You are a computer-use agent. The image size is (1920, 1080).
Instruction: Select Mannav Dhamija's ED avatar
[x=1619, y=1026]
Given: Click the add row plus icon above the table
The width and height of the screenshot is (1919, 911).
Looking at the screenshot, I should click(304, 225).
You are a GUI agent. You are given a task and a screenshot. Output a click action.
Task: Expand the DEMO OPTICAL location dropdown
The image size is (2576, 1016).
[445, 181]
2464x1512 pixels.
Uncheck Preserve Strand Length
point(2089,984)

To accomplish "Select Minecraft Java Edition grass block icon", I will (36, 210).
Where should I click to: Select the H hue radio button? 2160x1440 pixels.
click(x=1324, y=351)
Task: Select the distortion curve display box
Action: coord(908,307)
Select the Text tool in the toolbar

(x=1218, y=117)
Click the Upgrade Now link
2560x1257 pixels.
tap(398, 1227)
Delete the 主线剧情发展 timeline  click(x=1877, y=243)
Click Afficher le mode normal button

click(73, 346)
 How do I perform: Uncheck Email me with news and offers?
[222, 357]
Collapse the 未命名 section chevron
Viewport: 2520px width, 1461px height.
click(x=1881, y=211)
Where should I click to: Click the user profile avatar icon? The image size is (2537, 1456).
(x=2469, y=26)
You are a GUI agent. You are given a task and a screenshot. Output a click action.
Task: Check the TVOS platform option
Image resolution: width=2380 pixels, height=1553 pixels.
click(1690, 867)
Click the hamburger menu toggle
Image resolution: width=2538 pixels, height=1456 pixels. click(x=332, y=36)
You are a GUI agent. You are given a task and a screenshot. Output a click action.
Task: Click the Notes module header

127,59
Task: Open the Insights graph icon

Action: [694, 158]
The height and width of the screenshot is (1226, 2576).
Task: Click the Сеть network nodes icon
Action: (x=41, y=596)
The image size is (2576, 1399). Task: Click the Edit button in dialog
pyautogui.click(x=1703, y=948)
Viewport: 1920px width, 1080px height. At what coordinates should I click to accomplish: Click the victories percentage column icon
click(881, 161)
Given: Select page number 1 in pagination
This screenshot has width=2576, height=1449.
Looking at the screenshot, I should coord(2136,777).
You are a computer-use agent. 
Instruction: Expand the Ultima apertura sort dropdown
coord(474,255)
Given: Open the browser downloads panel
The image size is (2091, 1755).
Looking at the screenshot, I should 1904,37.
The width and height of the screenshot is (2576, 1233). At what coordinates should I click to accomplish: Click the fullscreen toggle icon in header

_Exercise_.
Your answer must consist of every line above, reproduced exactly.

_Task result_.
You are a computer-use agent. The image size is (1920, 1080).
Instruction: Select Mannav Dhamija's ED avatar
[x=1619, y=1026]
Given: Click the add row plus icon above the table
The width and height of the screenshot is (1919, 911).
Looking at the screenshot, I should click(304, 225).
You are a GUI agent. You are given a task and a screenshot. Output a click action.
Task: Expand the DEMO OPTICAL location dropdown
The image size is (2576, 1016).
[445, 181]
2464x1512 pixels.
Uncheck Preserve Strand Length
point(2089,984)

To accomplish "Select Minecraft Java Edition grass block icon", I will (36, 210).
Where should I click to: Select the H hue radio button? 2160x1440 pixels.
click(x=1324, y=351)
Task: Select the distortion curve display box
Action: coord(908,307)
Select the Text tool in the toolbar

(x=1218, y=117)
Click the Upgrade Now link
2560x1257 pixels.
tap(398, 1227)
Delete the 主线剧情发展 timeline  click(x=1877, y=243)
Click Afficher le mode normal button

click(73, 346)
 How do I perform: Uncheck Email me with news and offers?
[222, 357]
Collapse the 未命名 section chevron
Viewport: 2520px width, 1461px height.
click(x=1881, y=211)
Where should I click to: Click the user profile avatar icon? The image size is (2537, 1456).
(x=2469, y=26)
You are a GUI agent. You are given a task and a screenshot. Output a click action.
Task: Check the TVOS platform option
Image resolution: width=2380 pixels, height=1553 pixels.
click(1690, 867)
Click the hamburger menu toggle
Image resolution: width=2538 pixels, height=1456 pixels. click(x=332, y=36)
You are a GUI agent. You are given a task and a screenshot. Output a click action.
Task: Click the Notes module header

127,59
Task: Open the Insights graph icon

Action: [694, 158]
The height and width of the screenshot is (1226, 2576).
Task: Click the Сеть network nodes icon
Action: (x=41, y=596)
The image size is (2576, 1399). Task: Click the Edit button in dialog
pyautogui.click(x=1703, y=948)
Viewport: 1920px width, 1080px height. At what coordinates should I click to accomplish: Click the victories percentage column icon
click(881, 161)
Given: Select page number 1 in pagination
This screenshot has width=2576, height=1449.
Looking at the screenshot, I should coord(2136,777).
You are a computer-use agent. 
Instruction: Expand the Ultima apertura sort dropdown
coord(474,255)
Given: Open the browser downloads panel
The image size is (2091, 1755).
Looking at the screenshot, I should 1904,37.
The width and height of the screenshot is (2576, 1233). At what coordinates should I click to accomplish: Click the fullscreen toggle icon in header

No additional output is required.